Menu

Introdução

Definição

A gravidez ectópica consiste na implantação e desenvolvimento do blastocisto fora da cavidade endometrial.

Epidemiologia

Estima-se que 1 a 2% de todas as gravidezes são ectópicas. Em aproximadamente 93 a 98% dos casos a implantação ocorre a nível tubar (principalmente na sua porção ampular).(1,2) Apesar de raro, o diagnóstico pode ainda ser feito a nível cervical, intersticial, cornual, ovárico, abdominal ou a nível da cicatriz de cesariana.

A gravidez ectópica é considerada como uma emergência ginecológica, sendo responsável por 4 a 10% das mortes maternas.(3) São reconhecidos como fatores de risco antecedentes de gravidez ectópica, distorção da anatomia tubar (por cirurgia, infeção, anomalias congénitas ou tumores), infeção pélvica, infertilidade, técnicas de procriação medicamente assistida, exposição in útero ao dietilestilbesterol e múltiplos parceiros sexuais. (2,3)

História Clínica

Anamnese 

O diagnóstico de gravidez ectópica é geralmente estabelecido no primeiro trimestre de gravidez.
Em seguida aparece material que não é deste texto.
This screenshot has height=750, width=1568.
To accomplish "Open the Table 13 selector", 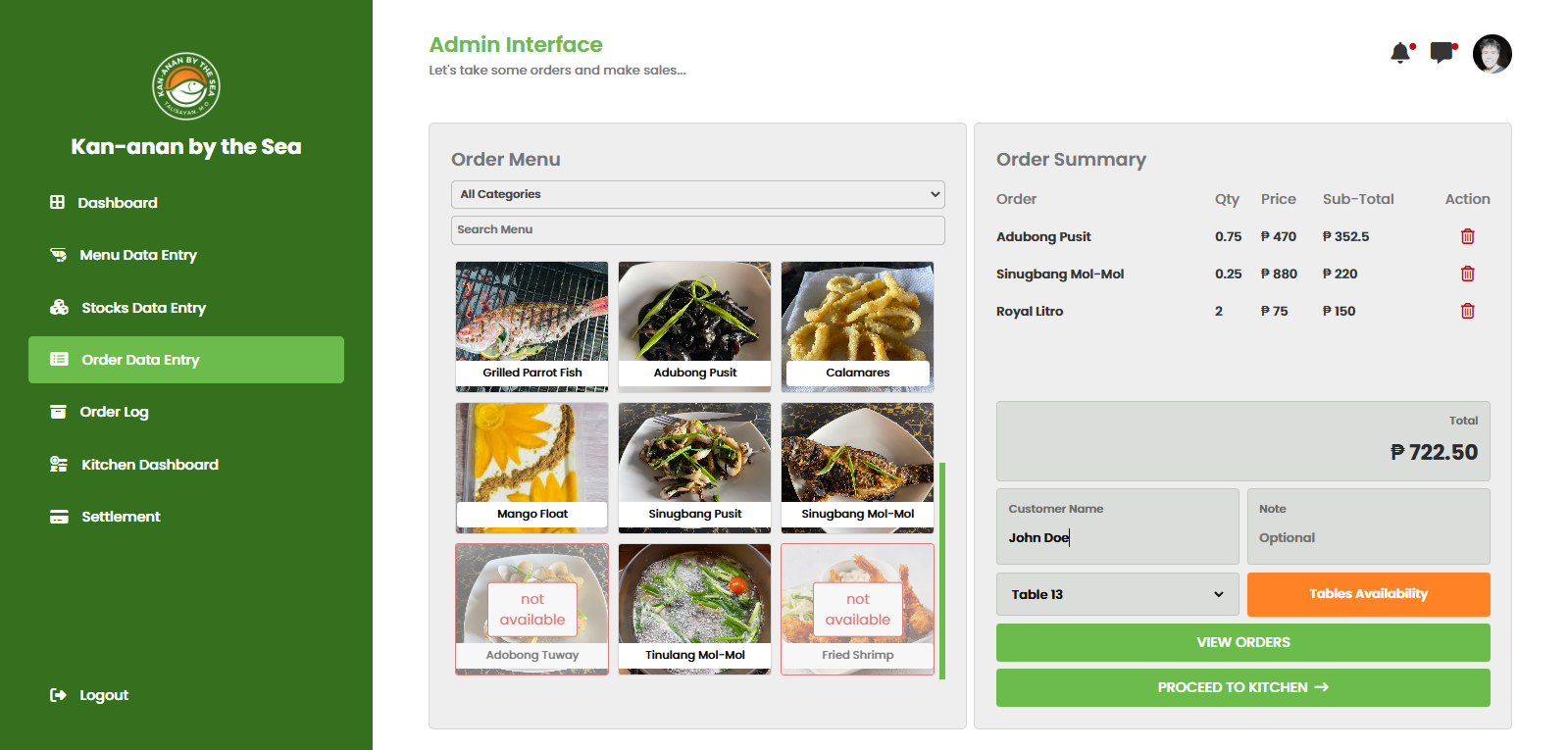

A apresentação clínica pode ser ser aguda (perante um processo de rotura) ou subaguda/crónica (com sintomatologia fruste e arrastada). Aproximadamente um sexto dos casos tem apresentação aguda, podendo manifestar-se sob a forma de abdómen agudo (hemoperitoneu) e/ou evoluir para choque hipovolémico, com necessidade de cirurgia emergente.(3) A forma mais habitual cursa com dor abdomino-pélvica de intensidade ligeira a moderada e hemorragia vaginal.

A amenorreia pode não ser referida, dado que a hemorragia pode ser confundida com uma menstruação de características anómalas. Aproximadamente 10% das gravidezes ectópicas podem ser assintomáticas. (2,3)

Na avaliação clinica é fundamental obter uma história menstrual completa e avaliar potenciais fatores de risco.

Exame objectivo 

Perante a possibilidade de um quadro agudo, é fundamental começar por avaliar a estabilidade hemodinâmica da doente.

O exame físico deverá incluir palpação abdominal cuidada, excluindo sinais de irritação peritoneal. O exame pélvico deve ser completo. A observação com espéculo permite a confirmação da origem da hemorragia, no entanto, a hemorragia vaginal é variável, podendo ser escassa e de cor acastanhada ou abundante e de cor vermelha viva. A palpação bimanual deve ser cuidadosa, atendendo ao risco de rotura (reportado após observações intempestivas). Normalmente é descrita dor e pode ainda ser possível a identificação de uma massa a nível anexial. (2-4)

Atualmente, como consequência da procura precoce de cuidados médicos e da disponibilidade de meios de diagnóstico, os quadros tendem a afastar-se do que é descrito como típico, sendo cada vez mais indefinidos ou mesmo bizarros. (3)

Diagnóstico Diferencial

As condições clínicas com que se pode confundir um quadro de gravidez ectópica são: (1-3)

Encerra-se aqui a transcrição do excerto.